The past year was a fruitful one for the SPT, with several achievements:
- Increase in the number of visits undertaken
- Inauguration of the NPM advisory visits
- First grants of the OPCAT Special Fund
- Greater use of working groups and regional NPM tasks forces
- More replies to visit reports
The SPT further strengthened its engagement with States Parties and NPMs, during its sessions in Geneva and during in-country activities. The SPT met with representatives from Chile, Nicaragua, Paraguay, Peru, the African States Parties, Cambodia and Guatemala to discuss the NPM establishment processes and they exchanged views on operation challenges and practices with NPM representatives from Spain, Slovenia, France and Ecuador. For the first time, the SPT met with representatives from Mexico and the Mexican NPM to discuss its visit report and the responses from the authorities, during the official SPT session in Geneva.
NPM advisory visits
The main innovation in SPT’s working methods in 2012 was the so called NPM advisory visits – shorter visits of maximum four days with a smaller group of SPT members, focusing on issues related to NPM developments. These visits result in two reports: one addressed to the authorities and another one to the NPM. Both reports are confidential, unless the recipient decides otherwise. Three NPM advisory visits took place in 2012, to Honduras, Moldova and Senegal. Both the Honduras and Moldovan NPMs decided to make the SPT reports public. This new type of visit was one of the key recommendations of the participants of the OPCAT Global Forum (November 2011) and is an effective way of engaging with existing NPMs.

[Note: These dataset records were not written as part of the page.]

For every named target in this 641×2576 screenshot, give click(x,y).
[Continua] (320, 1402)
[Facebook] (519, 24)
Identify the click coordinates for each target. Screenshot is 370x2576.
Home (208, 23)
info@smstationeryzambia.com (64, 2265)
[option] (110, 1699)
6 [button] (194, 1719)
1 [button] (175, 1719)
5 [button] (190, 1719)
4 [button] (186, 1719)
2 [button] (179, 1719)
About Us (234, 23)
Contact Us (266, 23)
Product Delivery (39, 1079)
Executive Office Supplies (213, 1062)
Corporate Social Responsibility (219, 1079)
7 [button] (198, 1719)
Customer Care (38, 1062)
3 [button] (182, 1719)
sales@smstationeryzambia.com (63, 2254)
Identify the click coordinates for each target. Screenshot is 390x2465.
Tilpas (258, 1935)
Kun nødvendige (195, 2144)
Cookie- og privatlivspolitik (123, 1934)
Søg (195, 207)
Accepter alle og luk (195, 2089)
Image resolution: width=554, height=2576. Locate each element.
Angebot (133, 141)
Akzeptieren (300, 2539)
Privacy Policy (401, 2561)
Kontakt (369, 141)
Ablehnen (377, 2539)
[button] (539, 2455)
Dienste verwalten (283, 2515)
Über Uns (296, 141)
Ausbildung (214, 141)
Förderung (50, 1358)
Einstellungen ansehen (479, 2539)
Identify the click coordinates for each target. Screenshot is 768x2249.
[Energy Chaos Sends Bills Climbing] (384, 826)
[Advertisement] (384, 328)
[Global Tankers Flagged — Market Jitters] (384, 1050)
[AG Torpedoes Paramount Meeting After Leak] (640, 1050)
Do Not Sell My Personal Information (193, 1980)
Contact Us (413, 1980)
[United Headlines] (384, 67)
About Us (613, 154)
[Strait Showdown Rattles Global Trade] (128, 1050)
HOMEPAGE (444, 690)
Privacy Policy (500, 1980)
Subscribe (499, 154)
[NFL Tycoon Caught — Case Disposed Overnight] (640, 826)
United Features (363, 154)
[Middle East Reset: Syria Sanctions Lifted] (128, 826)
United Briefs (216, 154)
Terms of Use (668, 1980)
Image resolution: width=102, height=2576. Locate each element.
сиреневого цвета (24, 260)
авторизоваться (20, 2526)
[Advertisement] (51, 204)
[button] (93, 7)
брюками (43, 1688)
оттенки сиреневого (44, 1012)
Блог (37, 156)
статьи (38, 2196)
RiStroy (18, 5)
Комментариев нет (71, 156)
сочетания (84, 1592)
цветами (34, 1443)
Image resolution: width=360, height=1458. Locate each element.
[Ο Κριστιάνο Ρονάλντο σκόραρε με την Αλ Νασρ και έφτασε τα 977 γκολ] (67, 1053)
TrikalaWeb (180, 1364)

Thematic issues and concerns
The SPT continued to develop specific guidance on thematic issues arising from visits. In 2012, it published a provisional statement on the role of judicial review and due process in the prevention of torture, as well as a summary document on the discussions on amendment to the UN Standard Minimum Rules. According to the annual report, the SPT will soon publish a paper on reprisals, and elaborates on the issue of indigenous justice and prevention of torture.
The SPT expresses – again – its concerns regarding delays and procedural challenges which hinders access to some places of detention and prevents members from spending more time in the place or interviewing detainees.
Finally, the SPT calls for more resources to be able to fully implement its mandate. Their views were published through the means of a statement in the context of the Treaty Body Strengthening Process, encouraging States to take into consideration the very specific nature of SPT’s work and hence, the need for specific resources in order to fully implement its preventive mandate.